Si l'espérance de vie augmente chez les patients sous traitement, leur qualité de vie n'égale pas celle de la population générale. Notamment, « les personnes vivant avec le VIH ont davantage de comorbidités que les personnes non infectées », souligne le Dr Allavena.

« Les comorbidités sont induites par le VIH lui-même ou par les facteurs individuels », souligne le Pr Pialoux. Or, les personnes vivant avec le VIH fument notamment davantage que la population générale et ont des situations socio-économiques plus précaires. Selon le Dr Allavena et le Pr Pialoux, ce sont surtout ces différences en termes de conditions de vie qui expliquent que l'espérance de vie des patients VIH n'est pas tout à fait équivalente à celle de la population générale.

Vivre mieux avec le VIH

« Un des enjeux de la recherche est maintenant de faire en sorte que les patients vivent mieux avec le VIH. Cela passe par la simplification des traitements, la prévention des comorbidités et l'amélioration de la qualité de vie », considère le Pr François Dabis, directeur de l'ANRS (France Recherche Nord &Sud Sida-HIV Hépatites).

Plusieurs nouvelles options sont envisagées. « Les traitements à longue durée d'action sous la forme d'un traitement injectable à utiliser une fois par mois sont étudiés », souligne le Pr Dabis, précisant qu'aucune équipe française ne travaille sur ce sujet.

À l'ANRS, deux essais de phase 3, dont les résultats sont attendus pour 2019, sont en cours. L'essai QUATUOR compare l'efficacité de la prise du traitement 4 jours/7 à la prise quotidienne standard. « Le critère principal porte sur la réponse virologique à 48 semaines de suivi », détaille le Pr Dabis.

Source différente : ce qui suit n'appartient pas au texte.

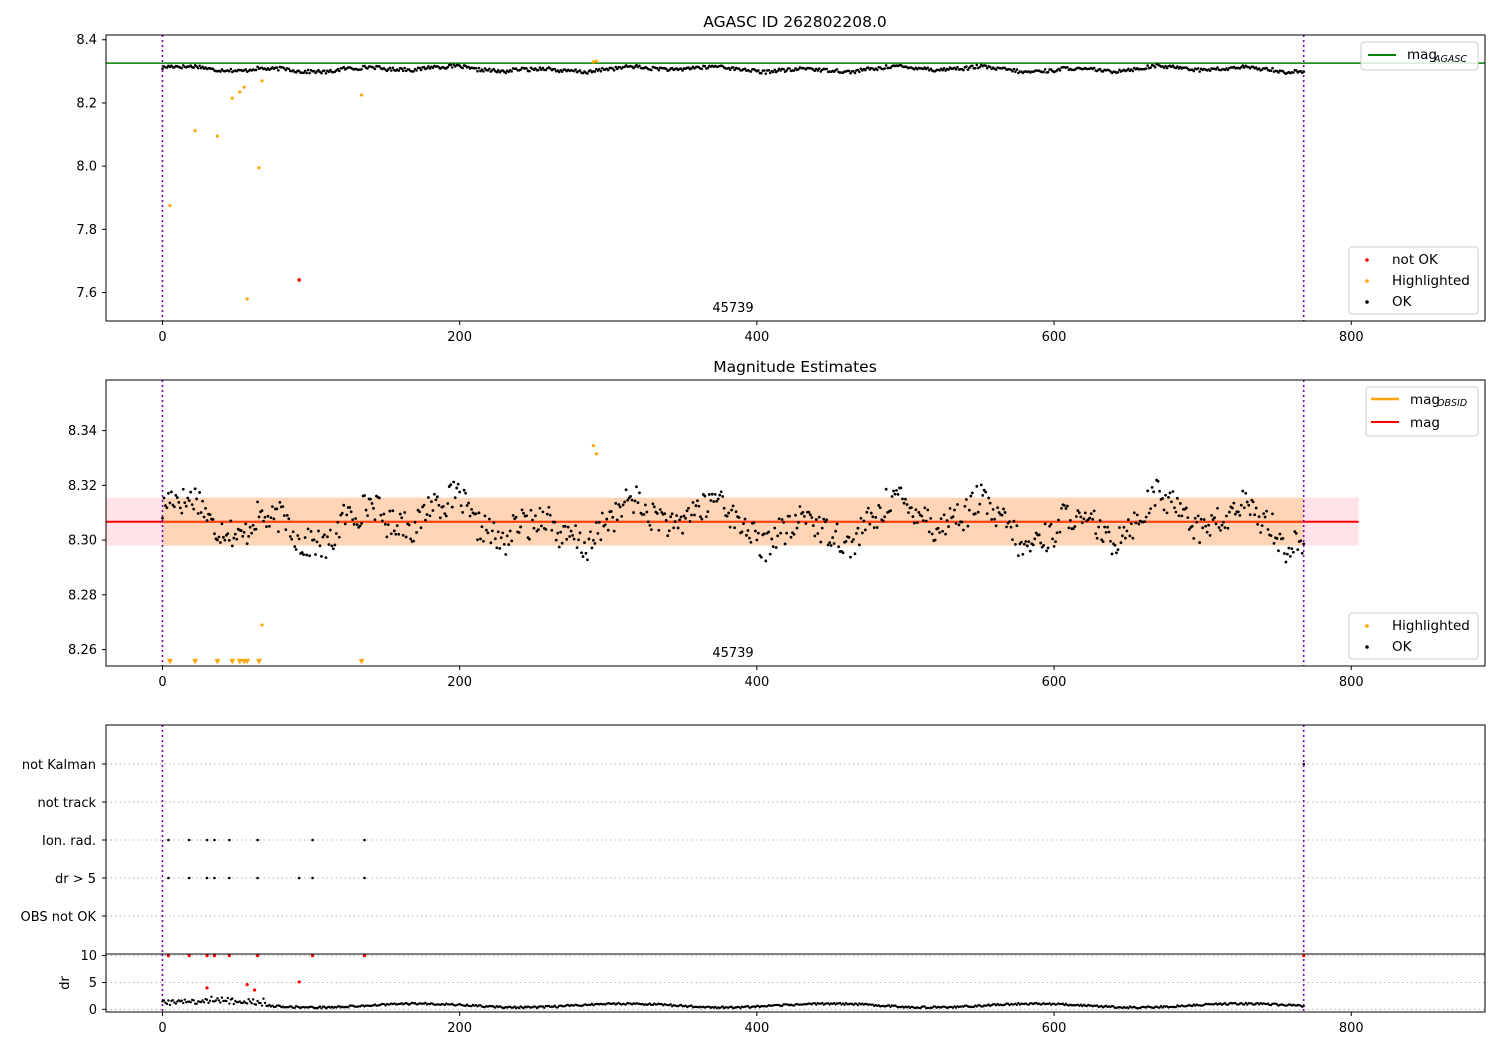  I want to click on panel1-legend-line: mag AGASC, so click(1420, 56).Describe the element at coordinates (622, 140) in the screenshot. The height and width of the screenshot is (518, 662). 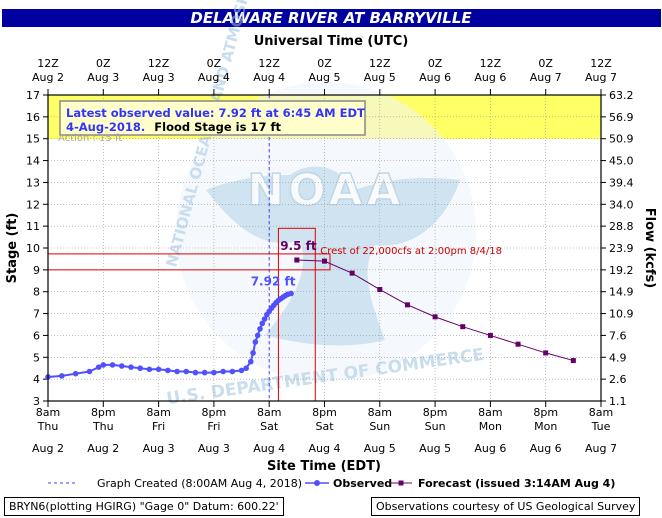
I see `flow-tick-label: 50.9` at that location.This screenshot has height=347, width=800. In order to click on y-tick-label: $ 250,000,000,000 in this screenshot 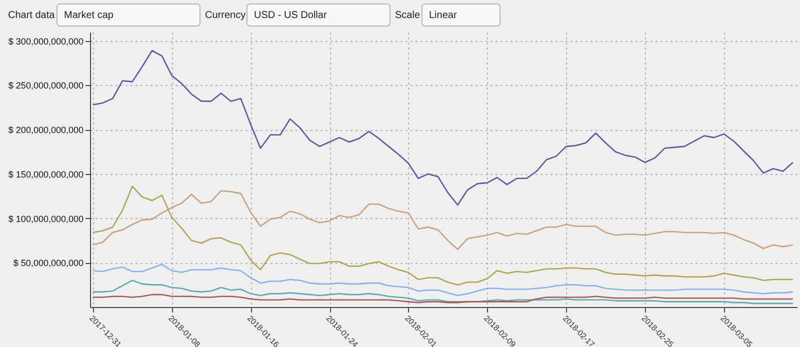, I will do `click(46, 86)`.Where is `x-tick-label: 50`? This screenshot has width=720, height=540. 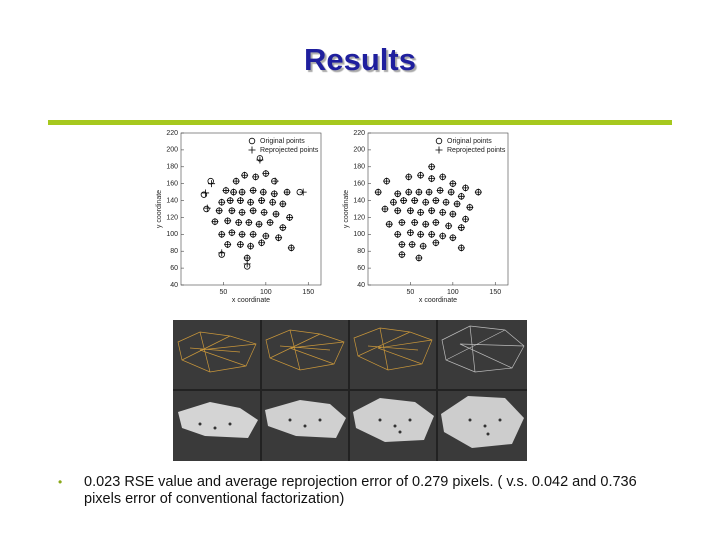
x-tick-label: 50 is located at coordinates (411, 292).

Le second essai, OPTIPRIM 2, va évaluer l'intérêt de la mise en place d'un traitement en primo-infection, alors que les recommandations incitent depuis 2015 à traiter les patients le plus tôt possible, quel que soit leur profil. « Nous souhaitons étudier le bénéfice éventuel sur la quantité de virus résiduelle que l'on retrouve dans les réservoirs », explique le Pr Dabis, suggérant à demi-mot l'espoir d'une rémission.

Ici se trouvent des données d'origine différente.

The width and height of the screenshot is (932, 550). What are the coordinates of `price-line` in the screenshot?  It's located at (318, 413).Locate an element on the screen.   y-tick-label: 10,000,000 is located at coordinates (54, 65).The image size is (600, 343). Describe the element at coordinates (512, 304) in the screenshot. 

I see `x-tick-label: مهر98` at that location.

Parvenir à une telle efficacité n'est envisageable que si le dépistage est précoce. « Tous ces progrès ne doivent pas faire oublier tout le travail qu'il reste à faire, notamment en termes de prévention et de dépistage », rappelle le Pr Pialoux.

 

(1) The Antiretroviral Therapy Cohort Collaboration Lancet HIV, DOI:https://doi.org/10.1016/S2352-3018(17)30066-8, 2017 

(2) D. Costagliola, Current Opinion in HIV and AIDS, Vol 9, 2014.